Friday, December 4, 2015

A little while back I blogged about producing a timelapse. That sorted out all of the main issues I had with setting a camera up and leaving it to record a timelapse of a scene.

However I was recently reminded that my daughter had taken a series of daily photos back in in 2010 over an 8 week period whilst a new canteen was built at her school. It was a camera project and something we could use to look back on. All the photos were hand held (and under a range of different times of day and lighting conditions) which created a challenge to producing a timelapse. Most particularly frames were not aligned so I filed the photos under “must do someday”.

Well that day arrived last week!! I realised that the excellent PTGUI which we used on the Studio of Objects project to produce the 360 panoramas has a module that performs image alignment. Now obviously I didn’t want to stitch those photos together (because they would all sit on top of each other!!), but I did want to align them. PTGUI puts the images in to layers and looks for high contrast points between layers to match them. This it did (bar one which I handled manually) and you can then export each layer separately.

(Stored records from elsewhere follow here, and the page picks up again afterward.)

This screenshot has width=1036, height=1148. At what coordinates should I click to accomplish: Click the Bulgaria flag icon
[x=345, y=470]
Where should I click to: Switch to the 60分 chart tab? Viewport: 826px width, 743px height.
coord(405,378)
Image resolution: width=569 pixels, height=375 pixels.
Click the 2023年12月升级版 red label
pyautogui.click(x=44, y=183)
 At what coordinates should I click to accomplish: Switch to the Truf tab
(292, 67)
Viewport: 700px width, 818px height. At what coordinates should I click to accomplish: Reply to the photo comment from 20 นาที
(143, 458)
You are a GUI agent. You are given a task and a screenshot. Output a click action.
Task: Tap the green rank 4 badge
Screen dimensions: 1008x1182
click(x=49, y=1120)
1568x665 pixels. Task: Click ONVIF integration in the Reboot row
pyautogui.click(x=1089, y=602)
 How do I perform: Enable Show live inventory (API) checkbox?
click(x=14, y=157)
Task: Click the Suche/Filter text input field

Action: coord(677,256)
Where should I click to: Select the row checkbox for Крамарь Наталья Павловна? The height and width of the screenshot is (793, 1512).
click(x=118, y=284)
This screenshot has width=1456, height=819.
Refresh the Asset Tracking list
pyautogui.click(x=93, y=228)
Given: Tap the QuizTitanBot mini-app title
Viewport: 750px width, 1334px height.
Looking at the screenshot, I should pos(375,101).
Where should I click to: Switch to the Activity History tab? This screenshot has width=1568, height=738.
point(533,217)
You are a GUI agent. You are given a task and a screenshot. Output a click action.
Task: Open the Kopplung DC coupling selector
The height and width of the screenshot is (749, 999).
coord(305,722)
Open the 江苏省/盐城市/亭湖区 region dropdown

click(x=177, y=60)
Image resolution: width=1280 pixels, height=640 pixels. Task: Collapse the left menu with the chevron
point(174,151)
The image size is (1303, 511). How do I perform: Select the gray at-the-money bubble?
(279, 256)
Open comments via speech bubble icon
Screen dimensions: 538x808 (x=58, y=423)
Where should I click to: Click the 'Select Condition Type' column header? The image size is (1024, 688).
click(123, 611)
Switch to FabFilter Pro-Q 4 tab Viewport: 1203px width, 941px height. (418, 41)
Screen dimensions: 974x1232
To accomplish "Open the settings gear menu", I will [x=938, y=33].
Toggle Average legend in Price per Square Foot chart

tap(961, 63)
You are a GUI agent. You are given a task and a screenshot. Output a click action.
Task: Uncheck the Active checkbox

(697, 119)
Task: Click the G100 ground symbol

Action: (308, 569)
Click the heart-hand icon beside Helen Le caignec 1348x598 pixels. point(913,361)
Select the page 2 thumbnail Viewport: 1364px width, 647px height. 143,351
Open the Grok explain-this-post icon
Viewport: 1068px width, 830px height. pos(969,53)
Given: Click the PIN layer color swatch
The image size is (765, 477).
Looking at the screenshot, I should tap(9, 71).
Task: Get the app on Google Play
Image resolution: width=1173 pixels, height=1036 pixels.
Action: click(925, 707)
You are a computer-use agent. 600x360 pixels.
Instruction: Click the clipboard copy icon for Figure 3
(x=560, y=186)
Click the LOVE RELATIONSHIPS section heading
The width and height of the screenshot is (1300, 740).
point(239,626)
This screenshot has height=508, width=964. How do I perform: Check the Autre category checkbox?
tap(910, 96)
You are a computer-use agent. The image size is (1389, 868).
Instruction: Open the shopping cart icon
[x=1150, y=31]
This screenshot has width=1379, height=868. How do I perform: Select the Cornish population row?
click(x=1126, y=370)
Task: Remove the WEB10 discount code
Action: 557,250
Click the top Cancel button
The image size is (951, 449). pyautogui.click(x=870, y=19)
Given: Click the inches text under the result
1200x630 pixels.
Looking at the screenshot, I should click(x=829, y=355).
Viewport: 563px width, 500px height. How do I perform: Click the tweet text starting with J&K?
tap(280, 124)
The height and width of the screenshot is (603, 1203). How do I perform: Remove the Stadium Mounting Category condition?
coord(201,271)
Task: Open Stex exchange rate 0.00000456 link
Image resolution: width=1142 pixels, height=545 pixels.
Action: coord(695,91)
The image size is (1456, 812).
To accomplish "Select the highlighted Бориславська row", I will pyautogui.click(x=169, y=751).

Voila a set of aligned images! What this showed was that some of the images were only partially overlapping. Back to the excellent XnView where I specified the crop I wanted and batch processed the images. I now had an aligned timelapse.

I finally did a little bit of experimentation…

1. Colour Toning: I tried “auto-levels” and “auto-contrast” in XnView to try to help colour balance/tone the images. This kinda worked a little bit, but colour toning is complex and doing it across such a diverse range of images very difficult.

2. Overlay: I also wanted to overlay the date and an logo on to the timelapse. XnView has a fabulous overlay facility (”add text”!) which allows you to pull in information from the image itself. The EXIF data in the JPEG had the date and time of exposure, so I changed the font and then added the date to the lower left corner of the frame. After batch processing the images I then realised about 8 images had the wrong date - a friend took photos whilst we were away on holiday and had replaced the batteries in the camera but not reset the date. I thought changing the date in the EXIF header would be easy - but XnView doesn’t do it. That led me to the portable Geosetter which allows you to change a range of image headers including the date. The final step was to add the school logo (”watermark”) and we were done.

Not going to set Hollywood on fire, but satisfying!